La paroisse d’Elliant, près de Quimper, fut particulièrement touchée par la peste. C’est la littérature populaire qui nous l’apprend grâce à une complainte collectée et traduite du breton par Hersart de la Villemarqué au XIXème siècle dans son recueil « le Barzaz Breiz ».

Précédemment transmise oralement de génération en génération à travers les siècles, « La Peste d’Elliant » est l’une des gwerz (complaintes populaires bretonnes) à la puissance évocatrice la plus forte. George Sand la qualifia de « diamant du Barzaz Breiz ».

Extrait (traduit du breton) :
Sur la place publique d’Elliant, on trouverait de l’herbe à faucher,
Hormis dans l’étroite ornière de la charrette
qui conduit les morts en terre.
Dur eut été le cœur qui n’eut pas pleuré au pays d’Elliant,
Quel qu’il fut, en voyant 18 charrettes pleines à la porte du cimetière
Et 18 autres y venir.
Il y avait 9 enfants dans une même maison
Une même charrette les porta en terre
Et leur pauvre mère les traînait
Le père suivait en sifflant, il avait perdu la raison.

De nombreuses variantes de cette complainte existent dans une douzaine de communes de Basse-Bretagne.
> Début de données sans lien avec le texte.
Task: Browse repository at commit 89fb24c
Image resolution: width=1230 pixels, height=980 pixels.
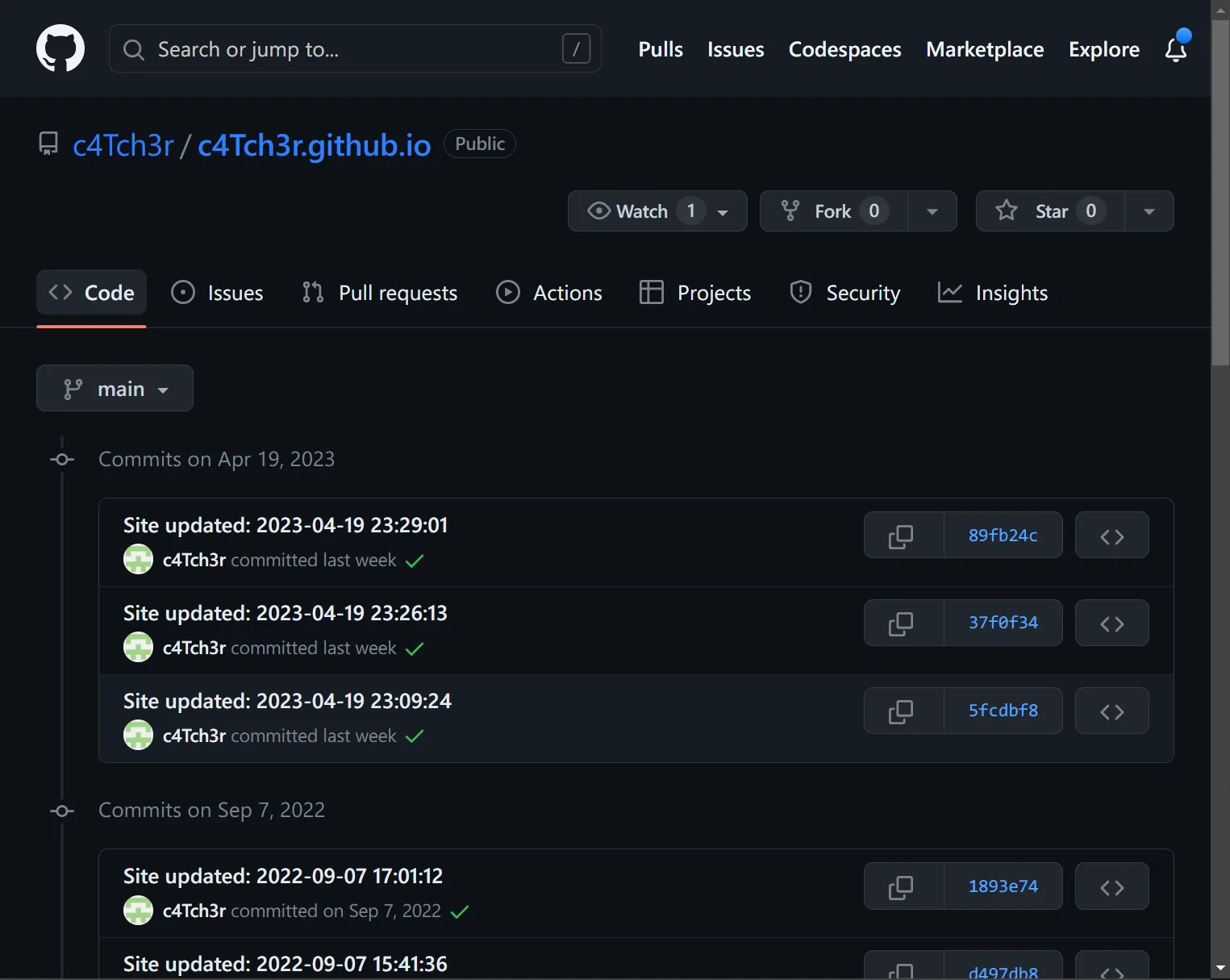Action: click(x=1111, y=536)
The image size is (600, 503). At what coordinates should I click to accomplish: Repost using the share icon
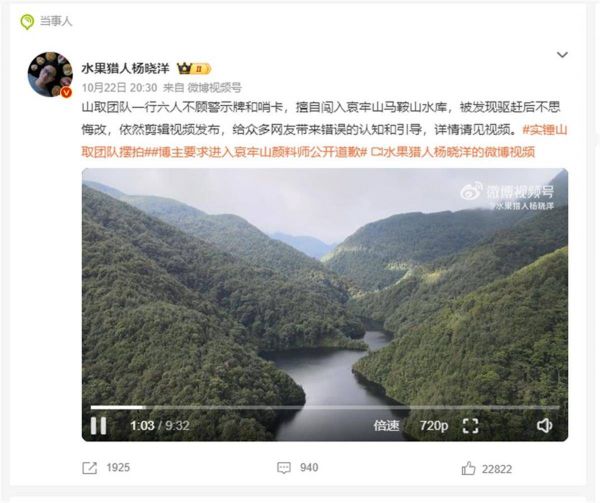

Cela témoigne sans doute de l’avancée de l’épidémie à travers la contrée.

 


Morale religieuse ou profane


La religion explique que ces épidémies sont dues aux péchés et que la Vierge pourra les arrêter.

La légende raconte par exemple que la Vierge Marie empêcha la Peste de traverser le ruisseau qui sépare Elliant d’Ergué-Gabéric, au gué de Roudoublout. Pour la remercier, les habitants construisirent la chapelle de Kerdévot, en pleine campagne, dans la paroisse épargnée.

Près de la chapelle se trouve un calvaire, construit au XVIème siècle alors que la peste touche à de nombreuses reprises la région de Quimper. Les fûts de chacune des trois croix ne sont pas lisses, les bosselures évoquant les bubons sur la peau des pestiférés. Le calvaire de Kerdévot est considéré comme une "Croix de Peste", à l’instar de celui de Plougastel-Daoulas par exemple.

Mais la complainte de « la Peste d’Elliant » est accompagnée d’une légende qui dit que « c’est en la chantant que l’on fit fuir la peste ». Morale profane qui encourage la tradition du chant populaire en Bretagne. Une tradition très vivace, qui soude les gens. Des chansons très expressives et compassionnelles qui racontent les malheurs et permettent de surmonter les épreuves de la vie.

La culture comme « thérapie de groupe » dirait-on aujourd’hui.